#### TASK PROMPT:
Copy the records below from the first line through the line containing "Looking at the screenshot, I should (x=88, y=345).", including that line.

-------

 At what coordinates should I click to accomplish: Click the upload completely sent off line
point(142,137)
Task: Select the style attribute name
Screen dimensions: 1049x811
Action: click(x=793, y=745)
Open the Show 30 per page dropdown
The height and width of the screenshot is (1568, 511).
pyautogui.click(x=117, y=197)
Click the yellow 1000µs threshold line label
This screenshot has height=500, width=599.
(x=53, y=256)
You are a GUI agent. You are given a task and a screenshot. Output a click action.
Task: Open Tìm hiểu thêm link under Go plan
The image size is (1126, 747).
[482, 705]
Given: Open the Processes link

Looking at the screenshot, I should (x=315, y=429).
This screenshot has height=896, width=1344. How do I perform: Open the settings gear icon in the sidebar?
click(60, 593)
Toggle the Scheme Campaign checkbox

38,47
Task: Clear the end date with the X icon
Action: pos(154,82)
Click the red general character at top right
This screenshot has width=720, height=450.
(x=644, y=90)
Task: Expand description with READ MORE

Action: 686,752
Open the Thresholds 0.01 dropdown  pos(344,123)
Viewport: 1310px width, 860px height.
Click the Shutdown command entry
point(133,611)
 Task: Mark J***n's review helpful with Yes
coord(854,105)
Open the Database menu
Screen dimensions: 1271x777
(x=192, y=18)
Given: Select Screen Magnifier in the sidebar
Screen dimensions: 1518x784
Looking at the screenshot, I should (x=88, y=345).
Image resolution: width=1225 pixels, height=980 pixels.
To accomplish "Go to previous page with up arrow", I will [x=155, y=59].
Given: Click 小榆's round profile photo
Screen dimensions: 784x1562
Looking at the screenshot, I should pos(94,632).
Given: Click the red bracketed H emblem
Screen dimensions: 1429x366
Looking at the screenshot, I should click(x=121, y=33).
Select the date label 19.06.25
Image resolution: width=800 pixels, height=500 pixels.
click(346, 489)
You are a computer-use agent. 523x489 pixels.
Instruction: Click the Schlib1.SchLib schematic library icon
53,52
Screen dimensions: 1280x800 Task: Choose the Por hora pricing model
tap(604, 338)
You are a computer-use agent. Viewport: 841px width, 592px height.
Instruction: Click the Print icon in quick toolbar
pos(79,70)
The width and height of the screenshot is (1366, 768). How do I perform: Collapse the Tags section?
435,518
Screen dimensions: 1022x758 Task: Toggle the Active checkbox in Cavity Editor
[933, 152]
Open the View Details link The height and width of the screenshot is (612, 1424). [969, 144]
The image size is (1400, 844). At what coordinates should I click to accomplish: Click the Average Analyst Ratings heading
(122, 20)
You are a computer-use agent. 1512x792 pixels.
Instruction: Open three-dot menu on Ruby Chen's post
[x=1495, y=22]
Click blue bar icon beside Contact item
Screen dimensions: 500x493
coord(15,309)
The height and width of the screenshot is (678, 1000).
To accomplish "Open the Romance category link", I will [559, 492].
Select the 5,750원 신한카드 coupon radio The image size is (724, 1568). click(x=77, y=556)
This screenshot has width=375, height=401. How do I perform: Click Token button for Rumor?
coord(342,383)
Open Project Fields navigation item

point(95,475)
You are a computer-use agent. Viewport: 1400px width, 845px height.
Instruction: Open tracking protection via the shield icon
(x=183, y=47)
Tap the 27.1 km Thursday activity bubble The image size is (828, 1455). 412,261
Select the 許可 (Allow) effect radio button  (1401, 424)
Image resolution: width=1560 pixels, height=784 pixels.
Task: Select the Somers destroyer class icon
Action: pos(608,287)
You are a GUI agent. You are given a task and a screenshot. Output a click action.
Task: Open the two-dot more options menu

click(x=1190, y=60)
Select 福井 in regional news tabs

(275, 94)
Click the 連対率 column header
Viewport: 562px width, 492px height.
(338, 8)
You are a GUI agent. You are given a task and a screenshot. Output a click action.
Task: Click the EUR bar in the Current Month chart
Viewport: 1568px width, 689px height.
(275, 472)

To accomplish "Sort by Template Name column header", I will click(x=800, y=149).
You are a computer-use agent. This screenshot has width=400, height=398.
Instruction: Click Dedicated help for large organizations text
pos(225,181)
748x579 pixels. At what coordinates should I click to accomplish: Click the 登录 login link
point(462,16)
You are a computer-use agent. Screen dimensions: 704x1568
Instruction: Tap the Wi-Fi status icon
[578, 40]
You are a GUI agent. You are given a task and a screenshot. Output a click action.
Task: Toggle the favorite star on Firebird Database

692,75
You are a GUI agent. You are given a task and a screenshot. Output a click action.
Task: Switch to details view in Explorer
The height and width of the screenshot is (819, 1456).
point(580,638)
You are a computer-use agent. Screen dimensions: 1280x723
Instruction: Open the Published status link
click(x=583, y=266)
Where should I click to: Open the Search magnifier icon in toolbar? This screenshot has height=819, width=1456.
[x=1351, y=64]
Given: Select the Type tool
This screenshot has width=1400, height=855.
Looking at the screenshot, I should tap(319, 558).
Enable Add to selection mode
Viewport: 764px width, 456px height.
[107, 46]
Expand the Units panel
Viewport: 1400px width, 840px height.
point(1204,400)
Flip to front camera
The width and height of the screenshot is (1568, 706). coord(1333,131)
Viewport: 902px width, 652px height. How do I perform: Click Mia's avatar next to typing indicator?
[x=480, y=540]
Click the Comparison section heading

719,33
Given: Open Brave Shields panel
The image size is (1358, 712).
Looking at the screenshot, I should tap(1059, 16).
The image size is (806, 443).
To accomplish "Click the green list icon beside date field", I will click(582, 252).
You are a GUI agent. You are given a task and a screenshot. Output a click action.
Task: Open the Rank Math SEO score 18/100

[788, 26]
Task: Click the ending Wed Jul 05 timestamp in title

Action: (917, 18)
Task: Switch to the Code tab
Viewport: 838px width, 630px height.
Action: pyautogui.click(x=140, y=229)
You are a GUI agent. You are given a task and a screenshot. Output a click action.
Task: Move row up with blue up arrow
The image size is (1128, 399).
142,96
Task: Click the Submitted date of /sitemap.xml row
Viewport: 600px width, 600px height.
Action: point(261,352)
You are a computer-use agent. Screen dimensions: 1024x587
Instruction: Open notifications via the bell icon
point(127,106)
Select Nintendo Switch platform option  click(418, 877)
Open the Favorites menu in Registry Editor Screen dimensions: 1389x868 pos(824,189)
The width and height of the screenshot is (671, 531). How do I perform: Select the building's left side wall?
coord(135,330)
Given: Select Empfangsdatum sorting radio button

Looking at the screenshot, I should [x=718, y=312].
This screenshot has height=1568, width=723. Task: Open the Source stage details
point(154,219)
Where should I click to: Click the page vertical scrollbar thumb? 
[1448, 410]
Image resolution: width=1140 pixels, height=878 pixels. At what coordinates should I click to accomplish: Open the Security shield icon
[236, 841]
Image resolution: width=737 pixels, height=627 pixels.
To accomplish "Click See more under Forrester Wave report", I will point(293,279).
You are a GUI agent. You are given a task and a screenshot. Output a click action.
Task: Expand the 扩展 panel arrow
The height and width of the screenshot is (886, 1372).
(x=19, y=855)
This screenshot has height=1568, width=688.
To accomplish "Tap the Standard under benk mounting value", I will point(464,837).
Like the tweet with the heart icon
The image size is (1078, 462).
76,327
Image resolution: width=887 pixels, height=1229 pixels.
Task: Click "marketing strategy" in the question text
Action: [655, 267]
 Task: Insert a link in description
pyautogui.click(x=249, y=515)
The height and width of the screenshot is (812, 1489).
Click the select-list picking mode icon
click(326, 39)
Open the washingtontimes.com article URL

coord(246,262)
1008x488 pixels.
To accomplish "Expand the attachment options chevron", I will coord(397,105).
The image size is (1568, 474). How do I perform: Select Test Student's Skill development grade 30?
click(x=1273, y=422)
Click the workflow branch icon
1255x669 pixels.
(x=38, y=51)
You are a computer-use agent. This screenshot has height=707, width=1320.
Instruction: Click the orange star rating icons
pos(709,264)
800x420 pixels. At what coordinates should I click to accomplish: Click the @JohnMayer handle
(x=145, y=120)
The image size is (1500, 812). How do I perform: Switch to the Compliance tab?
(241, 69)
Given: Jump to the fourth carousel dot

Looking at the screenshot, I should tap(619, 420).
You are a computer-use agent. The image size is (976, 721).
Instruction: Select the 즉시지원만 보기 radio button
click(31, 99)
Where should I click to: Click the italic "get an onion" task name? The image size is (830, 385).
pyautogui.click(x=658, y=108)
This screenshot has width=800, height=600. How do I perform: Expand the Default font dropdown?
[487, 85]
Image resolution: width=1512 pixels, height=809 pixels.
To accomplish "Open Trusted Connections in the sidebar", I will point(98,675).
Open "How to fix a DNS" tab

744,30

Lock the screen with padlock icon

-------

#### COMPLETED TASK:
 At what coordinates should I click to accomplish: Click the upload completely sent off line
point(142,137)
Task: Select the style attribute name
Screen dimensions: 1049x811
Action: click(x=793, y=745)
Open the Show 30 per page dropdown
The height and width of the screenshot is (1568, 511).
pyautogui.click(x=117, y=197)
Click the yellow 1000µs threshold line label
This screenshot has height=500, width=599.
(x=53, y=256)
You are a GUI agent. You are given a task and a screenshot. Output a click action.
Task: Open Tìm hiểu thêm link under Go plan
The image size is (1126, 747).
[482, 705]
Given: Open the Processes link

Looking at the screenshot, I should (x=315, y=429).
This screenshot has height=896, width=1344. How do I perform: Open the settings gear icon in the sidebar?
click(60, 593)
Toggle the Scheme Campaign checkbox

38,47
Task: Clear the end date with the X icon
Action: pos(154,82)
Click the red general character at top right
This screenshot has width=720, height=450.
(x=644, y=90)
Task: Expand description with READ MORE

Action: 686,752
Open the Thresholds 0.01 dropdown  pos(344,123)
Viewport: 1310px width, 860px height.
Click the Shutdown command entry
point(133,611)
 Task: Mark J***n's review helpful with Yes
coord(854,105)
Open the Database menu
Screen dimensions: 1271x777
(x=192, y=18)
Given: Select Screen Magnifier in the sidebar
Screen dimensions: 1518x784
Looking at the screenshot, I should (x=88, y=345).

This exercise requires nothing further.